L’établissement de la nationalité française par filiation repose sur un principe fondamental : la production d’actes d’état civil étrangers réguliers et probants.
Or, dans de nombreux dossiers examinés par le Pôle de la nationalité, des irrégularités affectant des actes sénégalais conduisent à un constat sévère : l’acte est juridiquement inopposable en France.
Une décision récente de refus de Certificat de Nationalité Française (CNF), en date du 28 février 2025, illustre parfaitement la manière dont l’administration française applique strictement le filtre de régularité prévu par le droit français.
I. Le filtre de l’article 47 du Code civil : la primauté du droit local
En matière de nationalité, la filiation doit être établie par un acte d’état civil conforme.
L’évaluation de la validité d’un acte étranger est régie par l’Article 47 du Code civil.
Ce texte pose un principe clair :
Un acte d’état civil dressé à l’étranger fait foi s’il a été établi dans les formes usitées dans le pays concerné, sauf preuve contraire.
Autrement dit, la régularité d’un acte sénégalais s’apprécie d’abord au regard du droit sénégalais.
Le Pôle de la nationalité du Tribunal judiciaire de Paris procède ainsi à un contrôle minutieux :
- Conformité aux règles de forme ;
- Respect des conditions de déclaration ;
- Cohérence des mentions ;
- Absence d’anomalie matérielle ou juridique.

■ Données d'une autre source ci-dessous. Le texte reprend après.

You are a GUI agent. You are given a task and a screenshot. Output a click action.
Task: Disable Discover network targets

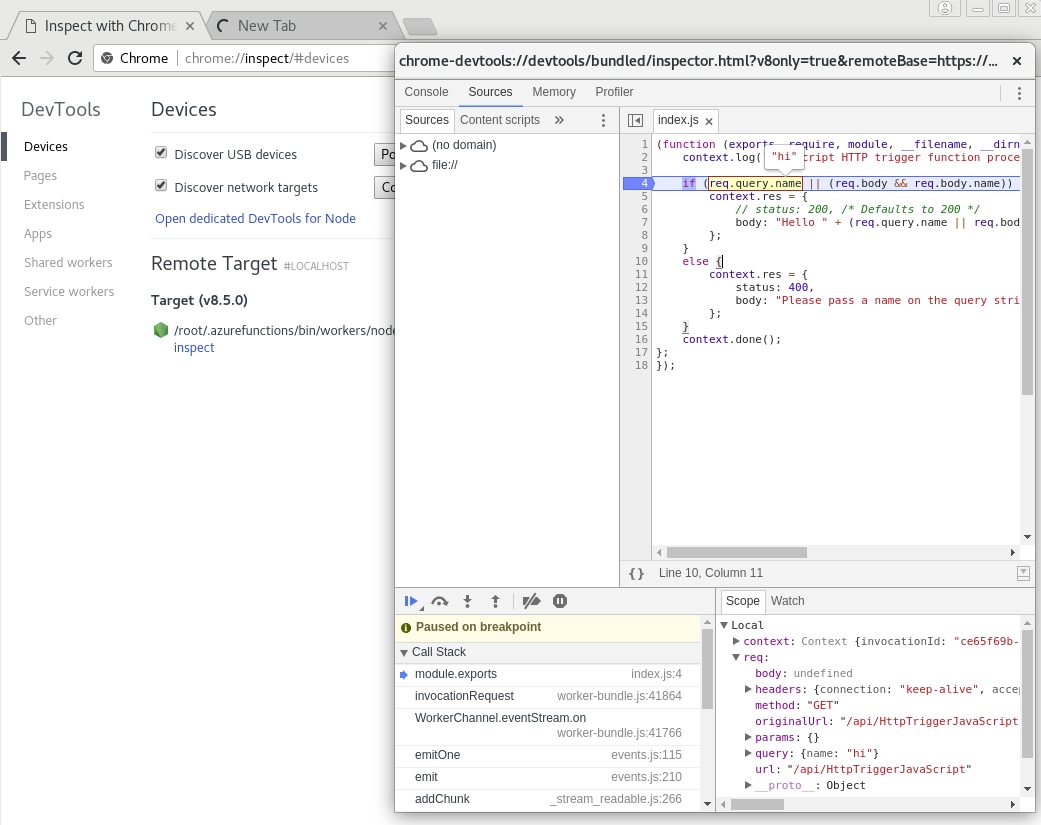[x=161, y=187]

C’est précisément à ce stade que les défaillances structurelles de certains centres d’état civil sénégalais produisent des effets juridiques particulièrement graves.
II. Les irrégularités au regard du Code de la famille sénégalais
Dans l’affaire ayant conduit au refus du 28 février 2025, le demandeur, né à Dakar, produisait une copie littérale d’un acte de naissance établi en 1999.
L’analyse a révélé une irrégularité substantielle au regard de l’Article 52 du Code de la famille sénégalais.
Cet article encadre strictement les conditions de déclaration de naissance et les modalités d’établissement de la filiation.
Lorsque :
- Le déclarant n’est pas habilité ;
- Le consentement requis n’est pas recueilli ;
- La reconnaissance de paternité ne respecte pas les formes légales ;
l’acte est juridiquement irrégulier au regard du droit sénégalais lui-même.
Ces anomalies résultent souvent :
- D’erreurs de qualification juridique ;
- D’un défaut de formation des officiers d’état civil ;
- D’une pratique administrative approximative ;
- De mentions insérées sans base légale.
Or, un acte irrégulier en droit sénégalais ne peut être considéré comme régulier en droit français.
III. La perte de force probante et l’inopposabilité en France
La sanction appliquée par l’administration française est rigoureuse.
Lorsqu’un acte viole les dispositions du Code de la famille sénégalais, il est disqualifié au titre de l’article 47 du Code civil français.
Il perd alors toute force probante.
Juridiquement, cela signifie que :
- L’acte ne peut plus établir valablement la filiation ;
- Il devient inopposable aux autorités françaises ;
- Il ne peut servir de fondement à une demande de CNF.
La conséquence est automatique :
La filiation n’étant pas juridiquement démontrée, la transmission de la nationalité française échoue.
Le Certificat de Nationalité Française est donc refusé.
Une irrégularité formelle initiale, commise lors de la rédaction de l’acte au Sénégal, suffit ainsi à rompre toute la chaîne de transmission de la nationalité.
IV. Un enjeu majeur pour les usagers
Les conséquences sont particulièrement lourdes pour les demandeurs :
- Refus de CNF;
- Blocage des demandes de passeport;
- Difficultés successorales;
- Fragilisation du statut administratif en France.
Il est essentiel de comprendre que le droit français n’apprécie pas l’intention ou la bonne foi du demandeur.
Il apprécie exclusivement la régularité juridique du document produit.
Un acte imparfait n’est pas simplement discutable :
Il devient juridiquement inexistant aux yeux de l’administration française.
Conclusion
Le contentieux de la nationalité française révèle la précarité documentaire liée aux défaillances de l’état civil sénégalais.
La méconnaissance des dispositions locales, notamment celles de l’article 52 du Code de la famille sénégalais, se heurte à la rigueur du contrôle opéré en France au titre de l’article 47 du Code civil.
Un acte sénégalais irrégulier n’est pas un simple document mal rédigé :
C’est un acte privé de toute valeur probante en France.
La sécurisation juridique des actes d’état civil constitue donc un enjeu fondamental pour toute personne revendiquant la nationalité française par filiation.